──────── Texte fourni ────────

Enfin, Janice Wong place les ingrédients locaux et durables au cœur de son enseignement. « Les marchés traditionnels sont des trésors. Chaque produit a une histoire à raconter », explique-t-elle. En invitant ses étudiants à redécouvrir ces lieux, elle leur montre que la transmission de l’héritage culinaire passe aussi par une reconnection aux origines de la cuisine : le terroir, la nature, et le respect des ressources. À travers ses démonstrations, elle insiste sur l’importance d’un apprentissage holistique, où les techniques rencontrent la créativité, et où l’art culinaire devient une passerelle entre tradition et innovation. Pour Janice Wong, transmettre autrement, c’est apprendre à regarder différemment, à ressentir profondément, et à créer librement.
Un futur culinaire sans limites
Face à un auditoire captivé, Janice Wong a livré une vision claire et ambitieuse du futur de la gastronomie : une création libérée des carcans et portée par l’audace. « Il est temps de construire des menus qui n’appartiennent qu’à nous, sans dépendre de modèles préexistants. C’est ainsi que nous laissons un héritage. » Pour elle, le rôle du chef ne se limite plus à perpétuer des traditions ; il consiste à redéfinir ce que signifie créer dans un monde en mutation, en osant explorer de nouvelles dimensions gustatives et esthétiques. Cette quête d’innovation devient une responsabilité, celle de tracer une voie nouvelle pour les générations futures.
Janice Wong insiste sur l’importance de dépasser les simples frontières culinaires. Elle envisage la gastronomie comme un art total, un langage universel capable de toucher à la fois les sens et l’intellect. « Chaque plat doit être une expérience. Une idée. Une émotion. » Ses créations, comme le chocolat fermenté au saké ou ses sculptures organiques, ne sont pas de simples desserts, mais des manifestes où se mêlent nature, technologie et imagination. Ce futur culinaire, selon elle, passe par une intégration des sciences, de l’art et de la durabilité, où chaque geste du chef a un impact esthétique et environnemental.

──────── Entrées ────────

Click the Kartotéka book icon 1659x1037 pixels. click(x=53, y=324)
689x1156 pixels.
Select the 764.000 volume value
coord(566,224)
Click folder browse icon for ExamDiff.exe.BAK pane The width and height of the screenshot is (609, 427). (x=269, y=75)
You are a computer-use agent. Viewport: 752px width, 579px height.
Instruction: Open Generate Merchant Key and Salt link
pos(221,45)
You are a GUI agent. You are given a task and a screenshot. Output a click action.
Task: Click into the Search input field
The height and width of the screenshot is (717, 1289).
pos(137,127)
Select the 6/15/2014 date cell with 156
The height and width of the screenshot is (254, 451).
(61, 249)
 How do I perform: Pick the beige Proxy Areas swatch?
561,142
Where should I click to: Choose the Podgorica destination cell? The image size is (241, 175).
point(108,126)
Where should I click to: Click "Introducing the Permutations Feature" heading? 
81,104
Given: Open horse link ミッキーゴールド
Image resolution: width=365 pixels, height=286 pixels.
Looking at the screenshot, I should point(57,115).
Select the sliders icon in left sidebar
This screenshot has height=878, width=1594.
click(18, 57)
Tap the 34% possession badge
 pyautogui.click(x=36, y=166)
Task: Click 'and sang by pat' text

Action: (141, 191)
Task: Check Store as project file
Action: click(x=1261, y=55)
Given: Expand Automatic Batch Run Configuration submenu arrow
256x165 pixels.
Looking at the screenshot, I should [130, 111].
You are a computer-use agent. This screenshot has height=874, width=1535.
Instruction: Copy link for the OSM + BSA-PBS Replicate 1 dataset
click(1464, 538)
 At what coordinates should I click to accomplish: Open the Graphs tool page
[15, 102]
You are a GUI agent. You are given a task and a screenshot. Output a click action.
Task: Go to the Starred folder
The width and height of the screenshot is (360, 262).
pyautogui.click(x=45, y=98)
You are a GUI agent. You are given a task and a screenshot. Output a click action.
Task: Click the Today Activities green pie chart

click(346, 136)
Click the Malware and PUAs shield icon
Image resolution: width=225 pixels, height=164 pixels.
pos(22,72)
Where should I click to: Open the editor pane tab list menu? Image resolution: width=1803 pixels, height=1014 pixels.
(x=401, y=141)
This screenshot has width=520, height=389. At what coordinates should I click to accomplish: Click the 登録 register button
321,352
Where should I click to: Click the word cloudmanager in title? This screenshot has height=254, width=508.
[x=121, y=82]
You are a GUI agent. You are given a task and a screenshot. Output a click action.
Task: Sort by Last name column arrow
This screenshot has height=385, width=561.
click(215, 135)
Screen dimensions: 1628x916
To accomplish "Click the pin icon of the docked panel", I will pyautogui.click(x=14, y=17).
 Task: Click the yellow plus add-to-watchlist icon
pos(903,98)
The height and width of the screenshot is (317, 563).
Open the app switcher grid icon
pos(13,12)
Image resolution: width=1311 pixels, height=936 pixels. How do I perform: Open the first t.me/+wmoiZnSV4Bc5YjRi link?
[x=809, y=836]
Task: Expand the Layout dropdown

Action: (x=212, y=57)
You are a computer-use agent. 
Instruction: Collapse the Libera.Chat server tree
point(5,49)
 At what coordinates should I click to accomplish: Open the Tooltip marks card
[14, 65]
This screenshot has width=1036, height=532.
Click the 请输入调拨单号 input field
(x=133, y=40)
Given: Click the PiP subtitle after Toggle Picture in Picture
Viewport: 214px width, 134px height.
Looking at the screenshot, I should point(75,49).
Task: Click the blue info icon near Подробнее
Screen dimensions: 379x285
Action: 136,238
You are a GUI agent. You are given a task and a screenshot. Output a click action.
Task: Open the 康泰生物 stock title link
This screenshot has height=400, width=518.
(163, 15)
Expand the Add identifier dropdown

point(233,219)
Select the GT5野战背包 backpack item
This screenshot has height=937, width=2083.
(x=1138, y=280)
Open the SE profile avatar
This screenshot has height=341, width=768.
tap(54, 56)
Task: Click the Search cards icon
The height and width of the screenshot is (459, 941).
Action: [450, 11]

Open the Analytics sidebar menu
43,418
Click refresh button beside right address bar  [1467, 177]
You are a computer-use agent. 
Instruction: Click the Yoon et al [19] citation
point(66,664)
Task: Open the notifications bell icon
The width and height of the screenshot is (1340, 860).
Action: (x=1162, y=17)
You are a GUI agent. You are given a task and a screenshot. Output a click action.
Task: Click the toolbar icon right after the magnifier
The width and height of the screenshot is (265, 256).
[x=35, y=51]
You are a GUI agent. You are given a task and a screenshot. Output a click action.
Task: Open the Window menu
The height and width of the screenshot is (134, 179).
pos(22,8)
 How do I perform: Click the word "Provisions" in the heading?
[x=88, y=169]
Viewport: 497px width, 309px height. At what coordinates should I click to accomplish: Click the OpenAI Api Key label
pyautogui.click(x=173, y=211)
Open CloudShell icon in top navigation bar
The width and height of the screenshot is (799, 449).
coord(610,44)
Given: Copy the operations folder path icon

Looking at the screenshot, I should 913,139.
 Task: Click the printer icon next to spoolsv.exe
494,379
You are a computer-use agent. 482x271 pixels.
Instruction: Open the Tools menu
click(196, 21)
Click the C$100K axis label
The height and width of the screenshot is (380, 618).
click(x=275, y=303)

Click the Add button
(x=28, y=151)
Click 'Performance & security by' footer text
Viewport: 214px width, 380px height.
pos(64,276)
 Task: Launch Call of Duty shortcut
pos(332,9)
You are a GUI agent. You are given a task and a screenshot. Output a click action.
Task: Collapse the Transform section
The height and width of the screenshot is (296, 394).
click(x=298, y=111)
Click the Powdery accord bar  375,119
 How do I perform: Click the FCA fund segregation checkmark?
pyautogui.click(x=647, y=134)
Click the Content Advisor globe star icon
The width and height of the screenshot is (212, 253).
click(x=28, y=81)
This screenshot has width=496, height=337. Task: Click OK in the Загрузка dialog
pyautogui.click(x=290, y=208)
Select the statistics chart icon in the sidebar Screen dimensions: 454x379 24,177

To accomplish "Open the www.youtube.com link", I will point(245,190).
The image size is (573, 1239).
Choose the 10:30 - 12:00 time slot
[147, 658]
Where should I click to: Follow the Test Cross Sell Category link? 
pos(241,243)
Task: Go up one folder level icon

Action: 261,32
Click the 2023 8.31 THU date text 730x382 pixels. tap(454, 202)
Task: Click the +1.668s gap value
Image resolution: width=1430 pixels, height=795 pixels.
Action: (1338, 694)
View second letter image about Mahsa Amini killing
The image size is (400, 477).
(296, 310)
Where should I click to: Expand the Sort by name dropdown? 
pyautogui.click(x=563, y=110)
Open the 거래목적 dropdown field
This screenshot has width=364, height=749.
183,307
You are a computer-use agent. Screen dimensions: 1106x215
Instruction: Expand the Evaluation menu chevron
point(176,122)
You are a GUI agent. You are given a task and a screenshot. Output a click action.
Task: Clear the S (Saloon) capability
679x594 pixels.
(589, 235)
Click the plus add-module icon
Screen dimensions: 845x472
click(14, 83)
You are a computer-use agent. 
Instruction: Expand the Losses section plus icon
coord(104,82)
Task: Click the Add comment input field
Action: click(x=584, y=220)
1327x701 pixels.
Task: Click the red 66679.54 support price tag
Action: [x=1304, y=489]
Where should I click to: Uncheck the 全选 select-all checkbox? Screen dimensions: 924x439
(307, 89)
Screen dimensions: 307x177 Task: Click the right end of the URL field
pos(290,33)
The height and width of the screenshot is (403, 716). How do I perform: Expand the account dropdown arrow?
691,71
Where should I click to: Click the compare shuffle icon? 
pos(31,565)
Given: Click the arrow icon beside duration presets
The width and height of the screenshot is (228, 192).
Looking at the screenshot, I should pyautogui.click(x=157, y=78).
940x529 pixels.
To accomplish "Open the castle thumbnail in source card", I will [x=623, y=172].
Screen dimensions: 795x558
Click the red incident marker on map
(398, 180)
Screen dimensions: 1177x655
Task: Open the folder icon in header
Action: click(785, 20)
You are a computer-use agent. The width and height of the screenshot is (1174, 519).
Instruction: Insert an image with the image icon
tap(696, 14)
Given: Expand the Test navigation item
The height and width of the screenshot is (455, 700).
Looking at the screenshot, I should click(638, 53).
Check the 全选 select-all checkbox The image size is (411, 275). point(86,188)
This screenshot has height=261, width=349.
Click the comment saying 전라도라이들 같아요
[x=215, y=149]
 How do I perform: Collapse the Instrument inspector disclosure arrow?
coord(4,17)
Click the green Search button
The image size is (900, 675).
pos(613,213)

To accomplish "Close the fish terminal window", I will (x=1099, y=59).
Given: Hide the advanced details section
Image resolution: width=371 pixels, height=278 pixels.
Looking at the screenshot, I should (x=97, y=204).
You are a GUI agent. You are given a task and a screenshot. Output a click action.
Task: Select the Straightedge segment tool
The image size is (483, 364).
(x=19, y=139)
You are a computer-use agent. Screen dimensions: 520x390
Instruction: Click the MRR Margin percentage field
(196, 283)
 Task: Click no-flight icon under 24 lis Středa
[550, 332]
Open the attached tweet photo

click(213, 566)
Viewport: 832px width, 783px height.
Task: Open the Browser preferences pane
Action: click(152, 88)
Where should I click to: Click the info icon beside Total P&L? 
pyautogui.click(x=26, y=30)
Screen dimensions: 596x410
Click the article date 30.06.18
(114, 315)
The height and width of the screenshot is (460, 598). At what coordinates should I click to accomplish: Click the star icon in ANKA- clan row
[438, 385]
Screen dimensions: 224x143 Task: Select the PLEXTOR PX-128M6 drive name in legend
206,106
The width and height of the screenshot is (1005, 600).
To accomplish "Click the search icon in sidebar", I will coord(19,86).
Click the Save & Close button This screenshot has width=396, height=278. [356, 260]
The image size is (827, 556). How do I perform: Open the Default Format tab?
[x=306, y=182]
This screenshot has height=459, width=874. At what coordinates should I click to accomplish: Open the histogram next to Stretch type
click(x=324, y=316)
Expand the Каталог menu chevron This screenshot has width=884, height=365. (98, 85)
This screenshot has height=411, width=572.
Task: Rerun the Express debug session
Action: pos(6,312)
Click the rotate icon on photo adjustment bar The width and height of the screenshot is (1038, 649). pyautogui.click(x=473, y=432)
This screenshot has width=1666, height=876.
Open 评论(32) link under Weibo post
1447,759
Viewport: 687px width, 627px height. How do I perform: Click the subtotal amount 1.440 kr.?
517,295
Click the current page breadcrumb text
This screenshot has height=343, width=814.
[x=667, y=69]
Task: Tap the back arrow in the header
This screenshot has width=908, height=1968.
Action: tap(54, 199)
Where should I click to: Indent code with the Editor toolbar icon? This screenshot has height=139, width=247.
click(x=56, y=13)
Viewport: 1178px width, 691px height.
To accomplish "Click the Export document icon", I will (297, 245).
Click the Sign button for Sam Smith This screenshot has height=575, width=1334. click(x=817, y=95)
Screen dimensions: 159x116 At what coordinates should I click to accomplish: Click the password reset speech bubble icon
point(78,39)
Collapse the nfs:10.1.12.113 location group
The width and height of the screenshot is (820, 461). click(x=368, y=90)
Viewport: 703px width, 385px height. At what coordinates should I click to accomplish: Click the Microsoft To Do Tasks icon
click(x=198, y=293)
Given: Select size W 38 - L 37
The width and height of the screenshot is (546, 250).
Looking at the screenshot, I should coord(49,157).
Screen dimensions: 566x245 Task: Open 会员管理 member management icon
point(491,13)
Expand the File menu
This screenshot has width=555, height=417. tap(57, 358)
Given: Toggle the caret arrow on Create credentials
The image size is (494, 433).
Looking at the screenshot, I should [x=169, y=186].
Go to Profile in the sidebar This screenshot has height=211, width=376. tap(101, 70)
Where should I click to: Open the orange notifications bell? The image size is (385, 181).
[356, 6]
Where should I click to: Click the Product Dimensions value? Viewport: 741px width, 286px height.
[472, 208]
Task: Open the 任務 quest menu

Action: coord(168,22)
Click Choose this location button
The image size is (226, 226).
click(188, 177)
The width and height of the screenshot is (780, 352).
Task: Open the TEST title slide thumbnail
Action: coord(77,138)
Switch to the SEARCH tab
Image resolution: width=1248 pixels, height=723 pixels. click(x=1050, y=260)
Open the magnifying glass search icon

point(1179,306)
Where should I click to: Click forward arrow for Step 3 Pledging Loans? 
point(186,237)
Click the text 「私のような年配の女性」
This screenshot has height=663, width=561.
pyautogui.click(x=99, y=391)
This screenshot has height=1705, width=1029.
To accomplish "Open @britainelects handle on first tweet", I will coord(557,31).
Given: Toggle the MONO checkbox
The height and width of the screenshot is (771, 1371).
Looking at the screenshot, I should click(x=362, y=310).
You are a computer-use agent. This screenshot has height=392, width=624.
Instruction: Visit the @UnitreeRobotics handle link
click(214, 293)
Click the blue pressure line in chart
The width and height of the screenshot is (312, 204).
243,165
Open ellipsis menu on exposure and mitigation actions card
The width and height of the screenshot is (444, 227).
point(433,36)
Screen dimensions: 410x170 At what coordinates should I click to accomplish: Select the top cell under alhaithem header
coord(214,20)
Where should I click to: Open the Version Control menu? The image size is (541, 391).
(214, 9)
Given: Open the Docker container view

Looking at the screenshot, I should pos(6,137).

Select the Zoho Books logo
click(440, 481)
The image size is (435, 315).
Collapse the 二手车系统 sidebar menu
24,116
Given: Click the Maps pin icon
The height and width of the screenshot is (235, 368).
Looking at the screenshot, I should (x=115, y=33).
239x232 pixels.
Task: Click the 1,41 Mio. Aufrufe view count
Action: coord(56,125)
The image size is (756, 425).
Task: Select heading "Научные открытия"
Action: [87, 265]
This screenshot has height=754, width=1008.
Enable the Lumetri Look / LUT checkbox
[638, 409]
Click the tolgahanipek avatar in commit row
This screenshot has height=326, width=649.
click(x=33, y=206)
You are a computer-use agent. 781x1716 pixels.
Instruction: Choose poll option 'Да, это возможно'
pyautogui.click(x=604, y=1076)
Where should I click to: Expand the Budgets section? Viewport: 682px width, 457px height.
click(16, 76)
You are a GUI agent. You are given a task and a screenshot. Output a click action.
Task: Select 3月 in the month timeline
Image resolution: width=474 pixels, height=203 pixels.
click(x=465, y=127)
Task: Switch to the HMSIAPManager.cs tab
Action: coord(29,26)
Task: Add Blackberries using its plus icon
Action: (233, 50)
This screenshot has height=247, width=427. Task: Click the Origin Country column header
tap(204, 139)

────────

(Objectif à atteindre): Dans le texte fourni sur Janice Wong, quels ingrédients celle-ci place-t-elle au cœur de son enseignement ? Veuillez vous fonder exclusivement sur le texte fourni.

(Solution proposée): Les ingrédients locaux et durables.